--- Material to process ---

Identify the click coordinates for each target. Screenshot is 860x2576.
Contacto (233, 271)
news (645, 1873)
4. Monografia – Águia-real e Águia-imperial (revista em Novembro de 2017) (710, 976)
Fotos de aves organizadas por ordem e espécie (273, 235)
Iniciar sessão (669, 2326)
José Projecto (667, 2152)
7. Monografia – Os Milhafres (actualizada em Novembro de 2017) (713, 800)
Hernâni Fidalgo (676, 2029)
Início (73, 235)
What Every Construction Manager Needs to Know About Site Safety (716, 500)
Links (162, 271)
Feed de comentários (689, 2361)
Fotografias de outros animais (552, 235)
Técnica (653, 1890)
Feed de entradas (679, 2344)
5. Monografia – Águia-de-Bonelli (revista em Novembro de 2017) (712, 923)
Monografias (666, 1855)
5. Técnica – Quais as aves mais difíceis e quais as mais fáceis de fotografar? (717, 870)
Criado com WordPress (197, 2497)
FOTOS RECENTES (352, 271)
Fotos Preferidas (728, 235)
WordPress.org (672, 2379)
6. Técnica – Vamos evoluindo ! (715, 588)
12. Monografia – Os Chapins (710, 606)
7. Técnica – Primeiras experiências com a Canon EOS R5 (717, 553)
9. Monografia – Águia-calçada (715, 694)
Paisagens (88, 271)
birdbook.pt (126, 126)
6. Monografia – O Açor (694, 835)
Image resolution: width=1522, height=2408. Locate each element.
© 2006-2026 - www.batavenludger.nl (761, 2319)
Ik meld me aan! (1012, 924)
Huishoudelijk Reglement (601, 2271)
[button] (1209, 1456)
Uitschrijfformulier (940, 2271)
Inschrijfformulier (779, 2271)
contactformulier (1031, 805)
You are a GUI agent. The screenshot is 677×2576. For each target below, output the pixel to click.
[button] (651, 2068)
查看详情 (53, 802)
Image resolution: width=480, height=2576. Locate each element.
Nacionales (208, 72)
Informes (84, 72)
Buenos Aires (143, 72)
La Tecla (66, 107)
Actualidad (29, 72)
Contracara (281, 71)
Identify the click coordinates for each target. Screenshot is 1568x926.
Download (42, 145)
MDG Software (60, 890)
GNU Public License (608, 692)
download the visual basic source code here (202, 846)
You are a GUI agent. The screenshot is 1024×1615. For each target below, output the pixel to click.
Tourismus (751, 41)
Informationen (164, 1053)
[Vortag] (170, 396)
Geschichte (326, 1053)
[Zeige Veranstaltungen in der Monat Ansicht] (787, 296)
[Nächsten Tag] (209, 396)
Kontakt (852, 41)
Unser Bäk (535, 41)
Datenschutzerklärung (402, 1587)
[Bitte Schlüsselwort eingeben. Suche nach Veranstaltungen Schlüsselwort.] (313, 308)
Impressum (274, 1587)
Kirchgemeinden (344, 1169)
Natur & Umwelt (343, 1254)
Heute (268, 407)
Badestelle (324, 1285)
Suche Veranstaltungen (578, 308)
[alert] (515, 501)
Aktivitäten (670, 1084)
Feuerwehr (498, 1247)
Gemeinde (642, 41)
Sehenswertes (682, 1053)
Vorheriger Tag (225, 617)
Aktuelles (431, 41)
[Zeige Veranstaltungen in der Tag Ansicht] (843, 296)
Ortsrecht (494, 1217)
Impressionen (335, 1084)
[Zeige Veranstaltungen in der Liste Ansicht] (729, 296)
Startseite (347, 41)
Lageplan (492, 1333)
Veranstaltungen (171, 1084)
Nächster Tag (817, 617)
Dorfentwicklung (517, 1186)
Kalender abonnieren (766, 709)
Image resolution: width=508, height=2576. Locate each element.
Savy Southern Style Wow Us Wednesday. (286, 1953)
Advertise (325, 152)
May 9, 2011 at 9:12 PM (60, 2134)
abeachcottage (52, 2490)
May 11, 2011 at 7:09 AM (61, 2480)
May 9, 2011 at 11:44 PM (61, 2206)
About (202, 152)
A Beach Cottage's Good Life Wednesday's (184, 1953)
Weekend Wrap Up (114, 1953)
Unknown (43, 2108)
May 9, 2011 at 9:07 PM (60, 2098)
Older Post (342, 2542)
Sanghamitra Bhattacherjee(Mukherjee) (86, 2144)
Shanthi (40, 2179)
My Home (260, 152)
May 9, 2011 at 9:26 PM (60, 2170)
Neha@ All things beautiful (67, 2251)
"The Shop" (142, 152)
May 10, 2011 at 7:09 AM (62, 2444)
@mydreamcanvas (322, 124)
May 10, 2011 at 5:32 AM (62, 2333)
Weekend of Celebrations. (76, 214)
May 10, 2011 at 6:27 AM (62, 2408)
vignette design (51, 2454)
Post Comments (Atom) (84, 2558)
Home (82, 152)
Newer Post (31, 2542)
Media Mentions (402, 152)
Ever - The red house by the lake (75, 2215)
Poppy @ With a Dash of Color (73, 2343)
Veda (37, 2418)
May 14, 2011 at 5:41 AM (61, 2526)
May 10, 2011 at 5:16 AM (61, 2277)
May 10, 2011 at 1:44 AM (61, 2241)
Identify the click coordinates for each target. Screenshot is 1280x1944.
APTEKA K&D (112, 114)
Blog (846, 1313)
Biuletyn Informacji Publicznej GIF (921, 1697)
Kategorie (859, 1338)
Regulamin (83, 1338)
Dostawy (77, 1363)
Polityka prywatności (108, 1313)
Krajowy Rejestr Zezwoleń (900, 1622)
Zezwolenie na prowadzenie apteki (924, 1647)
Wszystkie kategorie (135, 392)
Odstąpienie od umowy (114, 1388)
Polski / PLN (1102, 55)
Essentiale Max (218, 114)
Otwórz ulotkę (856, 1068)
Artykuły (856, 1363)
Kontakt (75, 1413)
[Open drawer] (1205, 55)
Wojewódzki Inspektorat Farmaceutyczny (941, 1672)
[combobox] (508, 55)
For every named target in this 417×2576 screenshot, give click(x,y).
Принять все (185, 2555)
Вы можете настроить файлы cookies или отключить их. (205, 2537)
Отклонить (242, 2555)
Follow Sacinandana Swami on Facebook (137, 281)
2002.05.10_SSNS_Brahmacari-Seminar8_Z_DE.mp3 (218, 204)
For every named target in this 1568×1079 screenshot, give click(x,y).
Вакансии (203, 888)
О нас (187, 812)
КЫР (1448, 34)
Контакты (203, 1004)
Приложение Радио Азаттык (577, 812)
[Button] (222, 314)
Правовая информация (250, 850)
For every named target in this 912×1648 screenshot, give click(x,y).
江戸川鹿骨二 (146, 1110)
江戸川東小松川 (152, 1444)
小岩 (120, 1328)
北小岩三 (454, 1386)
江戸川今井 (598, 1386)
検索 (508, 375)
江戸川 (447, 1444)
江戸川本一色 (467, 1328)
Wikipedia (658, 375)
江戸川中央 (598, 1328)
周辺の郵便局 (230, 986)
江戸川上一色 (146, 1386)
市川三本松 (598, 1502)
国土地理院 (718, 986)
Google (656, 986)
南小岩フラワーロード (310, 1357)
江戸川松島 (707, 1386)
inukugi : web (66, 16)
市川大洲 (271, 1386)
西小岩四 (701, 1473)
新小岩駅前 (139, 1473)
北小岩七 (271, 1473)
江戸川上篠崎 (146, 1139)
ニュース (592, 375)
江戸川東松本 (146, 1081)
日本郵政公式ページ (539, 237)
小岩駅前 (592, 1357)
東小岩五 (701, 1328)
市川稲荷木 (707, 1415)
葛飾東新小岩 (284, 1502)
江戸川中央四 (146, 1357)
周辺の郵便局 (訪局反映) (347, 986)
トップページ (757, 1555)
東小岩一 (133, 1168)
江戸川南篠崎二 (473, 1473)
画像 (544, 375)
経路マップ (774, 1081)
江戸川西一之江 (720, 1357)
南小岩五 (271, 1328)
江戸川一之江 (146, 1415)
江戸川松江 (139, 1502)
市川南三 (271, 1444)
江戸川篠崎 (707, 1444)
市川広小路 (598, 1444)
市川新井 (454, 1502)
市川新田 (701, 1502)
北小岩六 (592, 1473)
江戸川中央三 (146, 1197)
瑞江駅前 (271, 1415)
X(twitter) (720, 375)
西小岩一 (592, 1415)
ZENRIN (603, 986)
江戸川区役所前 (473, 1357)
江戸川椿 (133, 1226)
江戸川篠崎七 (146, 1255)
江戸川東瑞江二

---

- _Task to carry out_:
Could you copy out the lines, starting at the one that contains "北小岩三 (454, 1386)" and stopping at the end of the records, with "経路マップ" renamed to "ルートマップ" and nothing else changed?

- _Solution for this task_:
北小岩三 (454, 1386)
江戸川今井 (598, 1386)
検索 (508, 375)
江戸川 (447, 1444)
江戸川本一色 (467, 1328)
Wikipedia (658, 375)
江戸川中央 (598, 1328)
周辺の郵便局 (230, 986)
江戸川上一色 (146, 1386)
市川三本松 (598, 1502)
国土地理院 (718, 986)
Google (656, 986)
南小岩フラワーロード (310, 1357)
江戸川松島 (707, 1386)
inukugi : web (66, 16)
市川大洲 (271, 1386)
西小岩四 (701, 1473)
新小岩駅前 (139, 1473)
北小岩七 (271, 1473)
江戸川上篠崎 (146, 1139)
ニュース (592, 375)
江戸川東松本 (146, 1081)
日本郵政公式ページ (539, 237)
小岩駅前 (592, 1357)
東小岩五 (701, 1328)
市川稲荷木 (707, 1415)
葛飾東新小岩 (284, 1502)
江戸川中央四 (146, 1357)
周辺の郵便局 (訪局反映) (347, 986)
トップページ (757, 1555)
東小岩一 (133, 1168)
江戸川南篠崎二 (473, 1473)
画像 (544, 375)
ルートマップ (774, 1081)
江戸川西一之江 (720, 1357)
南小岩五 (271, 1328)
江戸川一之江 (146, 1415)
江戸川松江 (139, 1502)
市川南三 (271, 1444)
江戸川篠崎 (707, 1444)
市川広小路 (598, 1444)
市川新井 (454, 1502)
市川新田 (701, 1502)
北小岩六 (592, 1473)
江戸川中央三 (146, 1197)
瑞江駅前 (271, 1415)
X(twitter) (720, 375)
西小岩一 (592, 1415)
ZENRIN (603, 986)
江戸川区役所前 (473, 1357)
江戸川椿 (133, 1226)
江戸川篠崎七 (146, 1255)
江戸川東瑞江二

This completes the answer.